Em 1972, a poeta argentina, Alejandra Pizarnik ingere uma extrema dose de soníferos que lhe causam a morte. Depois desse gesto, parecia quase natural que grande parte da crítica literária o repetisse conceitualmente ao comentar o tom lúgubre e a sina fúnebre dessa poesia e, principalmente, da vida de Alejandra.
É verdade que o vínculo com a morte se estabelece tanto na poesia de Pizarnik, quanto em seus textos críticos e diários. É verdade também que, uma e outra vez, esse vínculo é remetido aos poetas malditos que Alejandra lia e admirava. É ainda verdade, ao menos numa leitura superficial, que seus poemas são monotemáticos – e, por esse motivo, entre outros, altamente poderosos – insistindo num mesmo paradigma semântico de larga tradição poética que se repete como um catálogo fechado desde o começo: noite, silêncio, medo, e todo um leque de palavras relacionado à morte aparecem uma e outra vez.

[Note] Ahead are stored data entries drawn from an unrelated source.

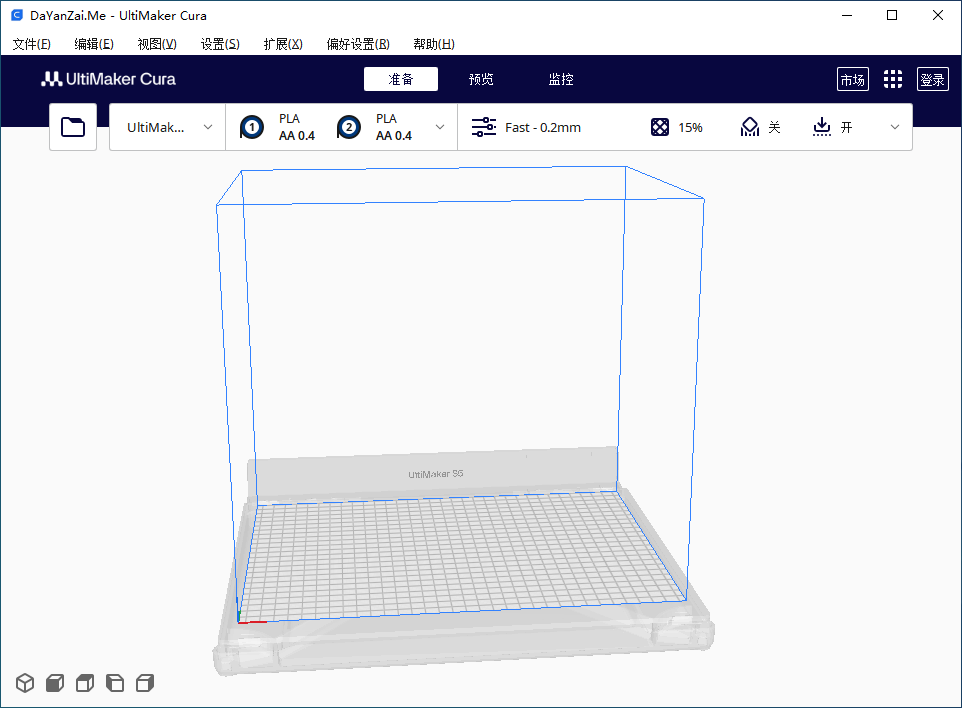Switch to the front view icon
This screenshot has height=708, width=962.
click(x=54, y=682)
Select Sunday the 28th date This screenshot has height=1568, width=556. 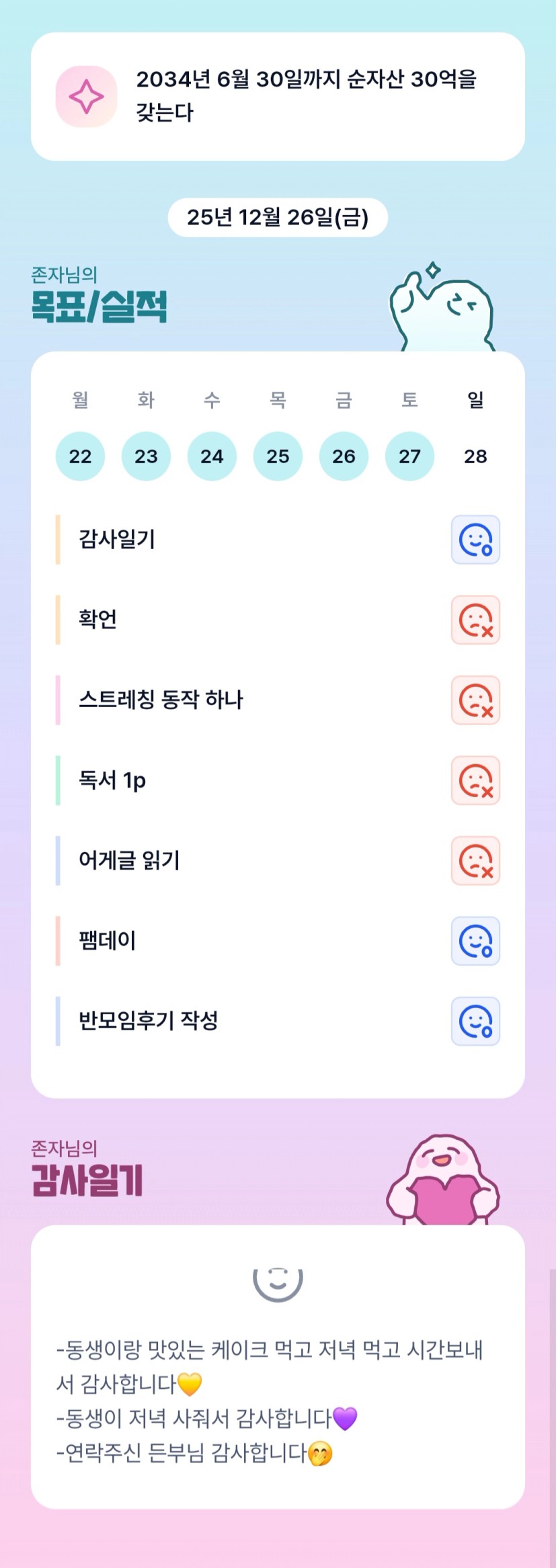click(475, 456)
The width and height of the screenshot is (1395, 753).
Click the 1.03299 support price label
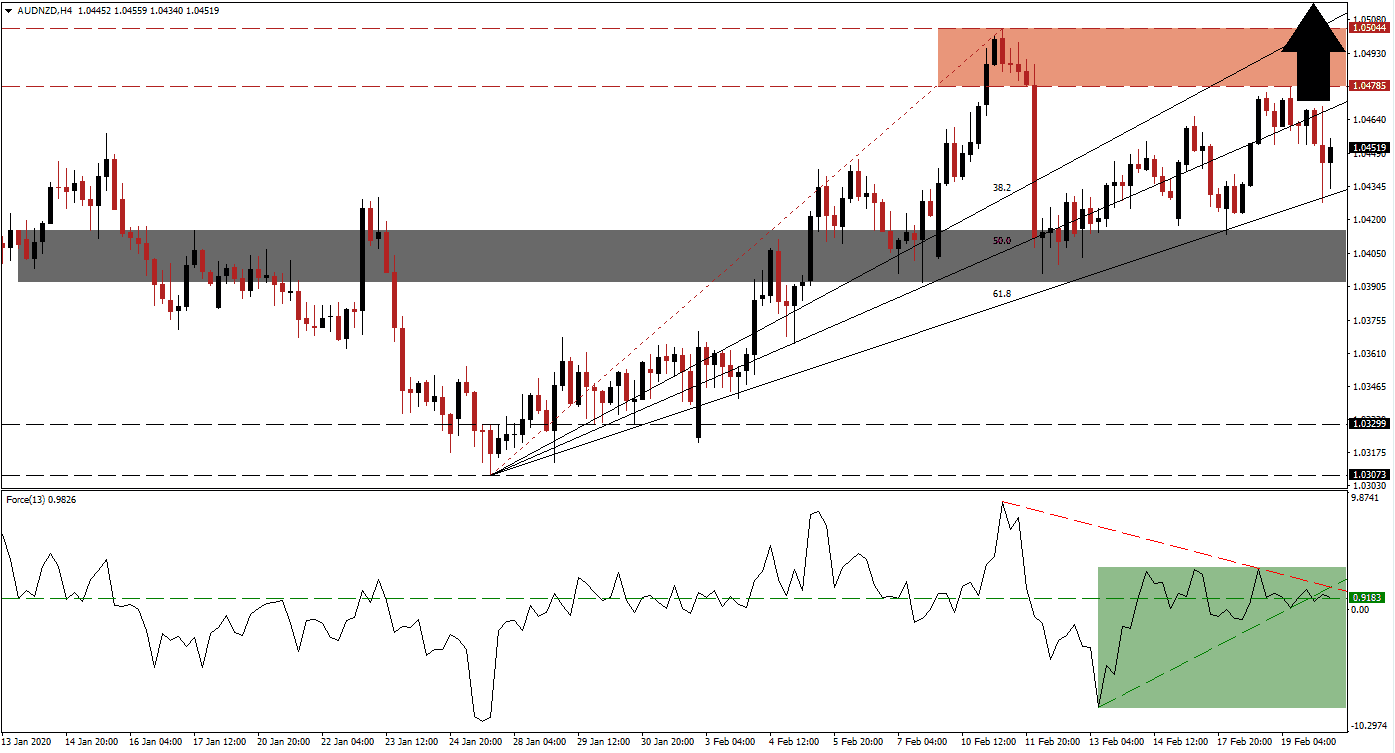(x=1371, y=424)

Árbol de Diana, de 1962, é emblemático, com poemas de pouquíssimos versos, concisos, quase aforísticos: “en la noche/ un espejo para la pequeña muerta/ un espejo de cenizas”.

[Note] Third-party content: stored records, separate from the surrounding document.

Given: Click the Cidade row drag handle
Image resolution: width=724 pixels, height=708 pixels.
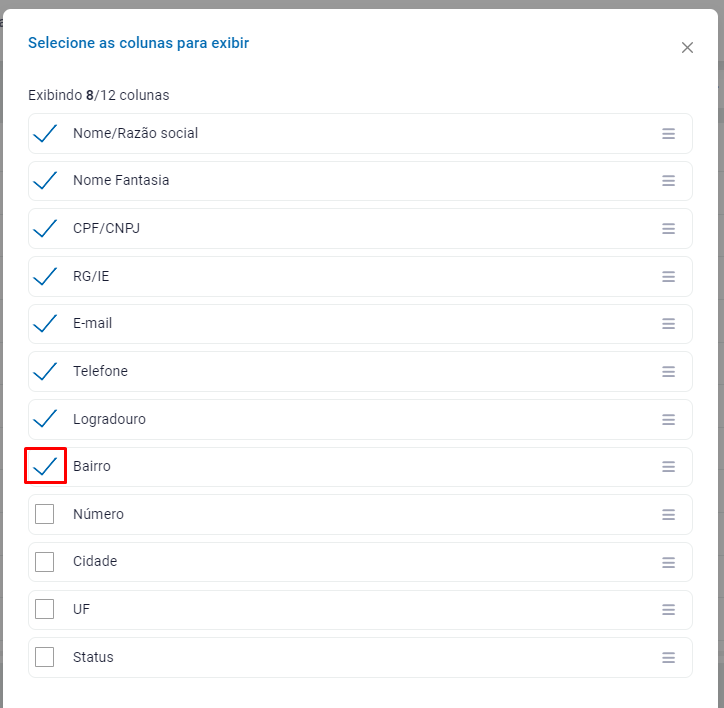Looking at the screenshot, I should 668,562.
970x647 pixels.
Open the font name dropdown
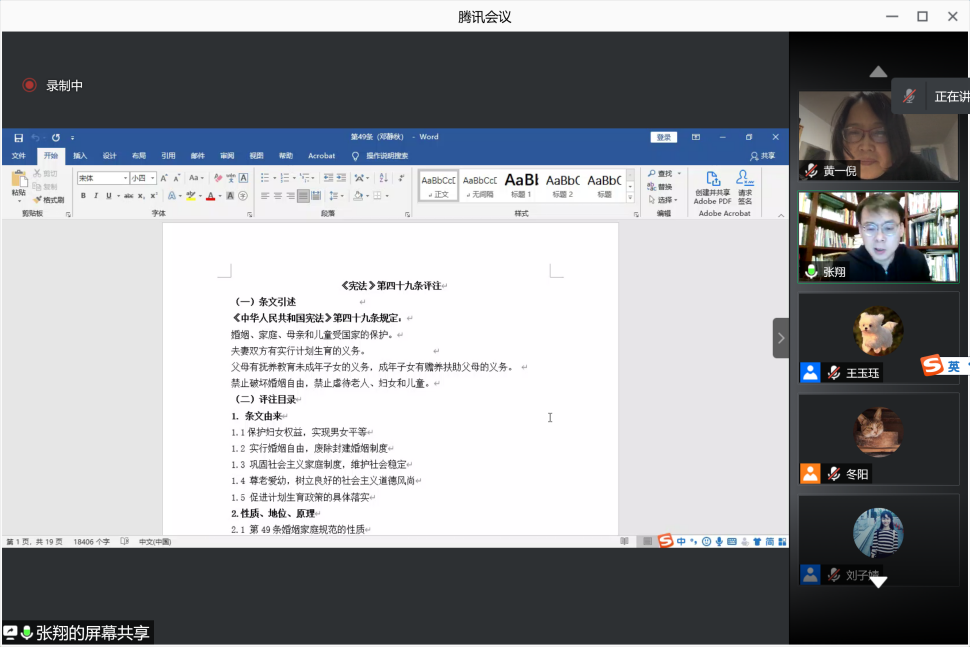[125, 178]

Tais insistências permitiram que a crítica e muitos de seus leitores aceitassem como chave explicativa da sua poesia o evento central da construção do mito Pizarnik: o suicídio. E, além disso, permitiram atar, sem questionar as mediações entre a mão que escreve e a voz que emerge no texto, a vida da poeta às figuras do sujeito presentes na poesia. Assim, Alejandra Pizarnik passou a ser plenamente identificada com la pequeña náufraga, la novia del viento, la niña muda, etc. Como afirma César Aira, “Pizarnik não poupou metáforas autobiográficas, mas isso não é desculpa para usá-las contra ela, sobretudo porque fazendo-o se está confundindo a poesia já feita e a poesia em vias de se fazer”. Aira sugere portanto uma outra atitude de leitura: não devemos usar as metáforas mortuárias contra Alejandra, isto é, nãodevemos ler segundo as suas diretrizes, mas a contra-pelo. Procurar os traços vitais, que não são poucos, na pequena morta. Pois os poemas não falam apenas de morte e, se lidos com intenções menos lúgubres, escapam do destino suicida e da autopsia feita pela crítica:
la pequeña viajera
moría explicando su muerte
sabios animales nostálgicos
visitaban su cuerpo caliente
Como ler, então, por outra via, Alejandra Pizarnik, e sua imagem hoje canonizada? Será na leitura que seus poemas podem se abrir a outros sentidos e outras formas, tal como ela mesma propunha em um texto sobre a poesia surrealista: “Únicamente el lector puede terminar el poema inacabado, rescatar sus múltiples sentidos, agregarle otros nuevos. Terminar equivale, aquí, a dar vida nuevamente, a re-crear”. “As obras do passado podem ficar adormecidas, deixar de ser obras de arte; podem despertar e adotar nova vida de diversos modos”. Jacques Rancière define dessa forma uma ética da leitura e a escritura ao se trabalhar com a tradição, com obras herdadas.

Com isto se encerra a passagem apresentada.